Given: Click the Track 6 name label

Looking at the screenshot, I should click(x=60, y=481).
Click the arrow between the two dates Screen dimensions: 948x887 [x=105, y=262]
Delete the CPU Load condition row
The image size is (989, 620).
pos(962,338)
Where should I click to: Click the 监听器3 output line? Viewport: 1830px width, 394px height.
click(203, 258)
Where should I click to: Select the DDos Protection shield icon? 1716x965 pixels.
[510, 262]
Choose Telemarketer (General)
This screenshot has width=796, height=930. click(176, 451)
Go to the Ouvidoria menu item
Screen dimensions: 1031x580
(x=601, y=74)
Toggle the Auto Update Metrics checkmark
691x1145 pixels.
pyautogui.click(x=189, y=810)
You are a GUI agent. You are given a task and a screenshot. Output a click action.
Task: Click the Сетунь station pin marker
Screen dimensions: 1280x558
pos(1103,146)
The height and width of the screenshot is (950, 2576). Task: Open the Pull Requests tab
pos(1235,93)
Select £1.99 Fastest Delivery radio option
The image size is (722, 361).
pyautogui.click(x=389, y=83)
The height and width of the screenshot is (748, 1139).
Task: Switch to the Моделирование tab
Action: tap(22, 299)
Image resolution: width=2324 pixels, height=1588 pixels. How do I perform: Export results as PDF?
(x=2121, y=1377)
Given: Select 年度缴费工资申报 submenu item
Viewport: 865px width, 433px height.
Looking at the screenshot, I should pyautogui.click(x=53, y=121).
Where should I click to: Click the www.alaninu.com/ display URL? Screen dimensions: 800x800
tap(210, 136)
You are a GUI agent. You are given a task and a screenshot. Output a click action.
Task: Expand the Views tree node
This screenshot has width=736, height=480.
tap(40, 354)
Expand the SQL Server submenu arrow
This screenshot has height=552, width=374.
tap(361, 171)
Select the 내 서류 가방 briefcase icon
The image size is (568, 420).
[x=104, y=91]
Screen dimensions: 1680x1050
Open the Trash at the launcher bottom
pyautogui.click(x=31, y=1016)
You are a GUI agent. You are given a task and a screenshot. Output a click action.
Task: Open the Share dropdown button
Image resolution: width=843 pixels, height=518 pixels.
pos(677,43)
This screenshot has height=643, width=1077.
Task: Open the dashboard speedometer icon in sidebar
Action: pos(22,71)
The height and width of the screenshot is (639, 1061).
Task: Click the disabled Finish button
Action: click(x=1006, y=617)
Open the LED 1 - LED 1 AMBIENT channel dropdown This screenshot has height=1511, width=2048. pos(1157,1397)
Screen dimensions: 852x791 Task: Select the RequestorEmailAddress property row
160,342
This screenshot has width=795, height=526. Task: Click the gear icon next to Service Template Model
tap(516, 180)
================
Problem to work on: Rewrite the data above as a numbered list, one line per item, and drop any blank lines.

Expected answer:
1. Given: Click the Track 6 name label
2. Looking at the screenshot, I should click(x=60, y=481).
3. Click the arrow between the two dates Screen dimensions: 948x887 [x=105, y=262]
4. Delete the CPU Load condition row
5. The image size is (989, 620).
6. pos(962,338)
7. Where should I click to: Click the 监听器3 output line? Viewport: 1830px width, 394px height.
8. click(203, 258)
9. Where should I click to: Select the DDos Protection shield icon? 1716x965 pixels.
10. [510, 262]
11. Choose Telemarketer (General)
12. This screenshot has width=796, height=930. click(176, 451)
13. Go to the Ouvidoria menu item
14. Screen dimensions: 1031x580
15. (x=601, y=74)
16. Toggle the Auto Update Metrics checkmark
17. 691x1145 pixels.
18. pyautogui.click(x=189, y=810)
19. You are a GUI agent. You are given a task and a screenshot. Output a click action.
20. Task: Click the Сетунь station pin marker
21. Screen dimensions: 1280x558
22. pos(1103,146)
23. The height and width of the screenshot is (950, 2576). Task: Open the Pull Requests tab
24. pos(1235,93)
25. Select £1.99 Fastest Delivery radio option
26. The image size is (722, 361).
27. pyautogui.click(x=389, y=83)
28. The height and width of the screenshot is (748, 1139).
29. Task: Switch to the Моделирование tab
30. Action: tap(22, 299)
31. Image resolution: width=2324 pixels, height=1588 pixels. How do I perform: Export results as PDF?
32. (x=2121, y=1377)
33. Given: Select 年度缴费工资申报 submenu item
34. Viewport: 865px width, 433px height.
35. Looking at the screenshot, I should pyautogui.click(x=53, y=121).
36. Where should I click to: Click the www.alaninu.com/ display URL? Screen dimensions: 800x800
37. tap(210, 136)
38. You are a GUI agent. You are given a task and a screenshot. Output a click action.
39. Task: Expand the Views tree node
40. This screenshot has width=736, height=480.
41. tap(40, 354)
42. Expand the SQL Server submenu arrow
43. This screenshot has height=552, width=374.
44. tap(361, 171)
45. Select the 내 서류 가방 briefcase icon
46. The image size is (568, 420).
47. [x=104, y=91]
48. Screen dimensions: 1680x1050
49. Open the Trash at the launcher bottom
50. pyautogui.click(x=31, y=1016)
51. You are a GUI agent. You are given a task and a screenshot. Output a click action.
52. Task: Open the Share dropdown button
53. Image resolution: width=843 pixels, height=518 pixels.
54. pos(677,43)
55. This screenshot has height=643, width=1077.
56. Task: Open the dashboard speedometer icon in sidebar
57. Action: pos(22,71)
58. The height and width of the screenshot is (639, 1061).
59. Task: Click the disabled Finish button
60. Action: click(x=1006, y=617)
61. Open the LED 1 - LED 1 AMBIENT channel dropdown This screenshot has height=1511, width=2048. pos(1157,1397)
62. Screen dimensions: 852x791 Task: Select the RequestorEmailAddress property row
63. 160,342
64. This screenshot has width=795, height=526. Task: Click the gear icon next to Service Template Model
65. tap(516, 180)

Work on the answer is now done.